Detect hype cycles and neutralize emotional triggers by rewriting claims into verifiable structures and explicit risk/uncertainty.
---
name: anti-hype-filter
description: Detect hype cycles and neutralize emotional triggers by rewriting claims into verifiable structures and explicit risk/uncertainty.
metadata:
author: AgentSmith
version: 2.0.0
owner: Agent Smith Agent
category: filtering
---
# SKILL: anti-hype-filter
## Purpose
Detect and neutralize hype cycles before they distort system integrity by stripping emotional triggers and replacing them with structural analysis.
## When to Use
- "guaranteed", "moon", "100x", "alpha" style language
- Urgency without substance ("now or never")
- Social proof without evidence
- Claims that minimize risk or constraints
## Inputs
- `text` (required): message to evaluate
- `context` (optional):
- `domain` (token|product|governance|community)
- `policy` (required):
- `hype_terms` (optional list; if omitted, use the embedded default set in this skill)

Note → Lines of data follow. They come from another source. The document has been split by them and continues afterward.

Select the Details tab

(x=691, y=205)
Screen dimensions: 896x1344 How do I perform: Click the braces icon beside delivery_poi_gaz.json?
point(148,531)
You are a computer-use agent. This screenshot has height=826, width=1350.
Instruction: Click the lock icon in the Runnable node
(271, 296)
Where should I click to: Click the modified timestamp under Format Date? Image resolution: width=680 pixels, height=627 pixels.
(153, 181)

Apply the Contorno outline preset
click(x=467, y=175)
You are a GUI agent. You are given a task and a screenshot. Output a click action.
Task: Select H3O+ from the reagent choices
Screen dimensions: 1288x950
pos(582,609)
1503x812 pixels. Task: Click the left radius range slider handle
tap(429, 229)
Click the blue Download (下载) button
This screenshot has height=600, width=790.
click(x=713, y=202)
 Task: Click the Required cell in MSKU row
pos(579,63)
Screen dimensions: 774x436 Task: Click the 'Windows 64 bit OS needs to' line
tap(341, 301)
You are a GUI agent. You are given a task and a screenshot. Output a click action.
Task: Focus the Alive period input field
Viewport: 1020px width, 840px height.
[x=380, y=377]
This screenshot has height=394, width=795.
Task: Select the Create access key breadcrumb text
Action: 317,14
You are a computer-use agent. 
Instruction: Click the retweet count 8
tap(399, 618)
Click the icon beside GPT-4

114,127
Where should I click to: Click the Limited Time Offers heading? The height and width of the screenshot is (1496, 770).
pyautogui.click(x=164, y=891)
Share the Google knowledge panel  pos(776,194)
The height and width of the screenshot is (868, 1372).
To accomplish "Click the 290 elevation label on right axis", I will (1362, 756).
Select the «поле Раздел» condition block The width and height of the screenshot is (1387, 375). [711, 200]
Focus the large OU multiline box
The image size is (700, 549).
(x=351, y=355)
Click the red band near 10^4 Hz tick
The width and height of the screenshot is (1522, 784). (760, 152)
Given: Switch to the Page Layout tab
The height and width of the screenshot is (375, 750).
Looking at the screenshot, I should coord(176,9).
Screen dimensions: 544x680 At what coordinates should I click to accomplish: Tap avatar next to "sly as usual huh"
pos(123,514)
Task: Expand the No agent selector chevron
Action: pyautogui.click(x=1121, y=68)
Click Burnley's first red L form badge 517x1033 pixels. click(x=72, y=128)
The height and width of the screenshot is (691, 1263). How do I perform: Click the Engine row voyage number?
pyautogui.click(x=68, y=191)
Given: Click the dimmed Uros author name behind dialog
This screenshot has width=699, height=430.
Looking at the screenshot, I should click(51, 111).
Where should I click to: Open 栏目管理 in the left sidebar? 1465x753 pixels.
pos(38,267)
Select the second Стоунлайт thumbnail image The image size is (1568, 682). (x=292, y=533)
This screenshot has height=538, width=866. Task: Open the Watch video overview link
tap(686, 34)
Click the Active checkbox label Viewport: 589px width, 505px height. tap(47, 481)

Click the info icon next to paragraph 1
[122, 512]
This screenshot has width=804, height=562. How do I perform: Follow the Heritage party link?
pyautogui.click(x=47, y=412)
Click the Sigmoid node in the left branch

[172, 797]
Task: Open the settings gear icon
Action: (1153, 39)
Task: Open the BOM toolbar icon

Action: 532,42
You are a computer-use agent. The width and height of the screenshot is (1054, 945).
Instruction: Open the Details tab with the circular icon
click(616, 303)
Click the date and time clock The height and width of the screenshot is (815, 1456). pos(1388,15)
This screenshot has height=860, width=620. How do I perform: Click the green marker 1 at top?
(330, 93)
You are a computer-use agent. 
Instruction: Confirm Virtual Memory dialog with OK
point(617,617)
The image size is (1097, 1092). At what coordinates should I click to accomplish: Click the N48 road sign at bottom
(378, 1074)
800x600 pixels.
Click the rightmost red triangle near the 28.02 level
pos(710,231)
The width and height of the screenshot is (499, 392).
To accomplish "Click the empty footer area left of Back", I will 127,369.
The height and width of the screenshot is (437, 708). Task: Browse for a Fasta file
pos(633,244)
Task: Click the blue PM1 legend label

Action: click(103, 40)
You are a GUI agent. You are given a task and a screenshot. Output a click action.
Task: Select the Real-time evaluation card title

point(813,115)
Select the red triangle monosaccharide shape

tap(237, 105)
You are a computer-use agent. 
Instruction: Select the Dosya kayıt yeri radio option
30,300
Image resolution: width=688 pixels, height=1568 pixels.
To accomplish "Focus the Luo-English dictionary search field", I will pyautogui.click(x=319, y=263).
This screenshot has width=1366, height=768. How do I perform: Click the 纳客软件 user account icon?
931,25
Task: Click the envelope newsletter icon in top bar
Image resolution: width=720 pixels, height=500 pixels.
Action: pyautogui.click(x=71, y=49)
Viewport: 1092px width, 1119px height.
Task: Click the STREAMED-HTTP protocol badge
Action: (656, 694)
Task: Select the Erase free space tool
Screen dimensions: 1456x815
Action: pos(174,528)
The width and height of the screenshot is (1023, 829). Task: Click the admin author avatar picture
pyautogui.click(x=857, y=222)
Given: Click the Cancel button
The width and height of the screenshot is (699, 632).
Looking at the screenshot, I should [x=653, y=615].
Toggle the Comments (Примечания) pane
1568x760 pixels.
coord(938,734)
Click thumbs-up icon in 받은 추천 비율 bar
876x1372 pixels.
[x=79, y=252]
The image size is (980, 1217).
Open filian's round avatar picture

- `max_response_words` (default 100)
## Steps
1. Extract key claims (1-5).
2. Detect hype triggers:
- urgency framing
- certainty language
- vague upside claims
- social proof substitution
3. Classify:
- `signal`, `noise`, or `manipulation_risk`
4. Rewrite the message into a verifiable form:
- replace certainty with uncertainty
- add required missing variables (data window, metrics, constraints)
5. Draft a minimal response that:
- does not repeat hype memes verbatim
- demands evidence and risk disclosure
## Validation
- If classification is `manipulation_risk`, provide at least 1 falsifiable request for evidence.
- Do not amplify hype phrases; paraphrase instead.
## Output
- `anti_hype_result`:
- `classification` ("signal"|"noise"|"manipulation_risk")
- `detected_triggers` (list)
- `missing_information` (list)
- `rewrite` (verifiable version)
- `response_draft` (string)
## Safety Rules
- Never accuse individuals of malice without evidence; label as "risk" not "intent".
- No financial promises.
- No deception; no fabricated data.
## Example
Input: "This will 100x in 2 weeks, everyone knows."
Output: `manipulation_risk`, missing evidence, rewrite into metrics/timeframe/assumptions, and a short demand for proof + risk disclosure.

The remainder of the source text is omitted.